The seventy percent problem.
Eighty-eight percent of organizations use AI. Six percent see meaningful EBIT impact from it. The gap is everything other consultancies don't sell.
The three numbers that define this problem.
Adoption is no longer the question. Impact is. The gap between the two is the seventy percent of AI transformation effort that consulting firms structurally cannot deliver — and that mid-market operators have to figure out for themselves, or hire Mezura.
In Q3 2025, McKinsey surveyed 1,993 organizations across 105 countries for its State of AI 2025 report. The headline finding: 88% of organizations reported using AI in at least one function, up from 78% the previous year. Adoption is solved.
The same report measured impact differently. 39% reported any measurable EBIT impact from AI, and the majority of those said the impact was less than 5% of EBIT. The cohort attributing 5% or more of EBIT directly to AI — McKinsey's "AI high performers" — was just 6% of organizations (McKinsey, 2025).
MIT NANDA's GenAI Divide (July 2025) measured it from the project side: 95% of generative AI projects deliver no measurable ROI to the deploying enterprise. The 5% that do are concentrated in organizations that rebuilt their operating models around AI economics — not those that deployed AI on top of existing operating models.
These three numbers — 88% adopting, 6% impacting, 95% of projects failing — define the shape of the problem. The technology works. The deployment does not.
BCG's 10/20/70 framework.
Boston Consulting Group has spent a decade quantifying where AI transformation value comes from. The answer, validated repeatedly: 10% algorithms, 20% technology and data, 70% people and processes. The seventy percent is the work most firms cannot sell.
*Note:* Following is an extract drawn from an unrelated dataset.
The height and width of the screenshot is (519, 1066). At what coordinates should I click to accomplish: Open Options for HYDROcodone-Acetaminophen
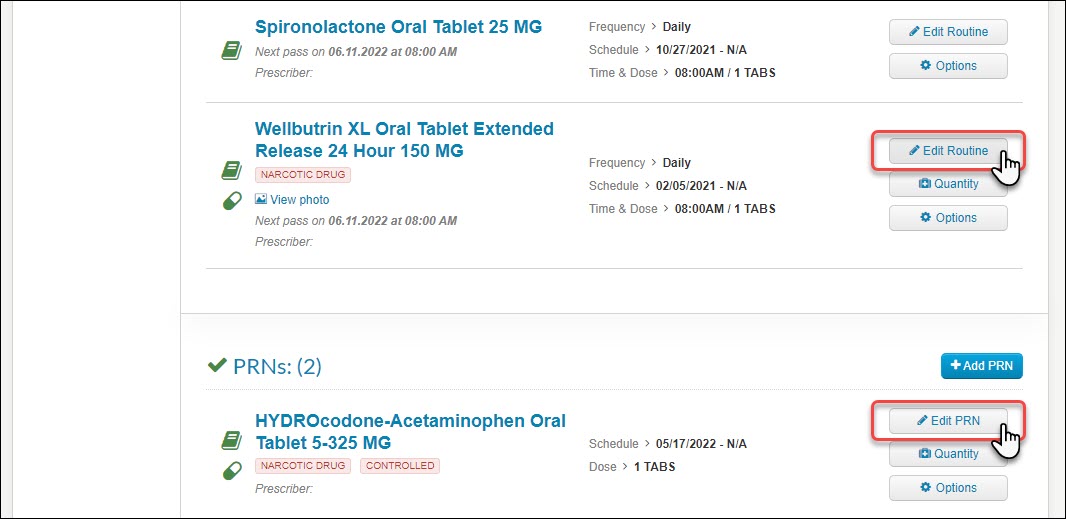pos(948,488)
Reaffirmed in BCG's January 2026 publication Scaling AI Requires New Processes, Not Just New Tools:
- 10% — Algorithms. Model selection, fine-tuning, prompts, RAG. What AI labs and technical boutiques sell.
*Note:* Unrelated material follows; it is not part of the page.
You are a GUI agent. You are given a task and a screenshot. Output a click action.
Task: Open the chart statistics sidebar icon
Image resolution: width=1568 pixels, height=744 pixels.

- 20% — Technology and data. Integration, pipelines, vendor-stack management, governance infrastructure. What Big Four firms sell at scale.
- 70% — People and processes. Workflow architecture, decision rights, incentive structure, governance, operational measurement. What determines whether AI compounds or sits unused.
A buyer can spend 80% of their AI budget on the 30% of effort that drives value. McKinsey's 2025 report confirms it from another angle: out of 25 organizational attributes tested for correlation with EBIT impact, fundamental workflow redesign was the single highest-correlated. Only 21% of organizations had done it.
McKinsey's 6% cohort: what high performers actually do.
The high-performer cohort was:
- 3.6× more likely than other organizations to pursue transformative change with AI.
- More likely to have fundamentally redesigned workflows for AI economics.
- More likely to track well-defined KPIs for AI deployment.
- More likely to have senior leadership directly accountable for AI outcomes.
- More likely to make AI deployment a board-level discussion.
None of these are technology variables. All of them are operating-model variables. The other 94% are not making mistakes that better algorithms would fix — they are running operating models built before AI economics existed, with AI bolted on top.
Why most consulting firms cannot sell the seventy percent.
Their economics are wrong for it. Big firms sell projects, not outcomes. Boutique firms are paid by the vendors they recommend. Neither has skin in the game on the result.
The 70% does not scale with people. It requires senior judgment applied to specific buyer contexts; it cannot be templated, delegated to associate teams, or sold as a fixed-scope deliverable with confidence — because the work depends on what the operating-model audit reveals, unknown at the time of sale. (Mezura's answer: productize the diagnostic — fixed scope, firm price — and keep the rebuild scoped to what the diagnostic actually surfaces.)
The seventy percent requires a structurally different model: senior-only delivery, no vendor partnership economics, skin in the game on outcomes the firm has moved before, and selectivity by design. That model is uncommon. It is what Mezura is.
What working on the seventy percent looks like in practice.
In one 2024 engagement, a YC-backed career-services company moved application-to-interview conversion from 0.5% to 2.3% — a 4.6× lift, no new product, no new team — by rebuilding four layers of the operating model in a ten-week sprint, using AI-driven workflow automation to strip out the manual drag. Input quality. Decision protocols. Automation handoffs. Incentive alignment. The technology was not the bottleneck. The operating model around it was.
Read the full case study → · See how Mezura's methodology runs →
One more thing about timing.
The seventy percent is not an AI problem. It is an operating-model problem that AI exposes and amplifies. The operating models that produce the McKinsey 6% cohort would produce above-market performance with or without AI. AI is the multiplier; the operating model is the base. A buyer who waits for AI to stabilize before fixing the operating model is waiting on the wrong variable.